A Secret U.S. Post Office operated in Antarctica 1946-1948
causing speculation about the real reason behind two concurrent U.S. expeditions...

Finn Ronne

Finn Ronne was a Norwegian immigrant who later joined the United States Navy and was a member and officer in Admiral Byrd's earlier expeditions to Antarctica. In 1946-8, he led a privately-financed expedition to Antarctica, following upon the heels of Operation Highjump.  Ronne's expedition was to the Marguerite Bay area, where he reoccupied Byrd's 1939 Base.  One of the most important results of this expedition was a showing that the Antarctic peninsula was connected to the rest of Antarctica, thus solving one of the last great public mysteries of the continent.

Writing in his book entitled "Antarctic Conquest", he stated:

"Although no one knew it, I had been operating a United States Post office too, but for reasons of state (emphasis added) had been compelled to keep it secret."
Secrecy seems to be in no scarcity as it relates to several Antarctic expeditions; perhaps in no small way due to a continued concern that the Nazis had a remnant left in Antarctica from their infamous 1938-9 "New Schwabenland" colonization of Antarctica.   Note carefully the Swastika in the following photo of aircraft aboard the Schwabenland, the vessel that took them south.

(Photo source unknown, and is presumed to be in the public domain)




The web is abundant with sites setting forth information about suspected and actual German involvement in Antarctica possibly dating back even to the late 1800's.   It does make one wonder if there were in fact, covert or as they say today, "black-ops" reasons for one or more of the Byrd Expeditions (including Operation Highjump for this discussion) as well as the private expedition of Captain Ronne.

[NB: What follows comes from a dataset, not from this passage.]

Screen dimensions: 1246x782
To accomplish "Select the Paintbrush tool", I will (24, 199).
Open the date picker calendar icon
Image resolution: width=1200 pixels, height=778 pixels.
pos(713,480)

Many online sources are available with information concerning what I have dubbed the "Byrd Conspiracy", which was not a conspiracy by Admiral Byrd, rather what may have been an apparent conspiracy by the government to keep particular information that he had uncovered during Operation Highjump as a secret.  I am not passing judgment at this time, as I am still investigating the whole thing to my satisfaction.

However, lending credence to this conspiracy theory is the observation that Admiral Byrd does in effect seem to "disappear" from public view shortly after his return from Operation Highjump in 1947-- until approximately 1955 when he organized Operation Deep Freeze I,  and he was reported to have been hospitalized (in a mental ward) shortly after his return in 1947.  This forced hospitalization is said to have came upon the tails of Byrd having made some remarkably candid comments (which included what smacked of being a description of a UFO) to a South American newspaper about what he had found during Operation Highjump.  His disappearance from the scene after his arrival back in the states, would make it appear he may have been promptly squelched!  Remember that this time period coincided roughly with the Roswell UFO sightings.  Operation Highjump would have been first, early in 1947, and then Roswell to follow in the summer of 1947.  This was a situation that was the last thing the government would have wanted, another military official (in this case a quite prominent and popular man who had spent years criss-crossing the United States giving lectures and whose word would have been quite respected and accepted) who apparently reported having seen/and or believing in UFOs!!

NOTE:  If Op HJ had continued to its full expected duration of six to eight months, they would have still been in Antarctica at the time of Roswell.  The expedition headed back to the U.S. in early 1947, well short of its expected ending.  Some would say "limped back", after suffering great losses of personnel and equipment.  The official record only sets forth a limited loss of life and aircraft, but conspiracists feel the record has been doctored or we are not being told the full story.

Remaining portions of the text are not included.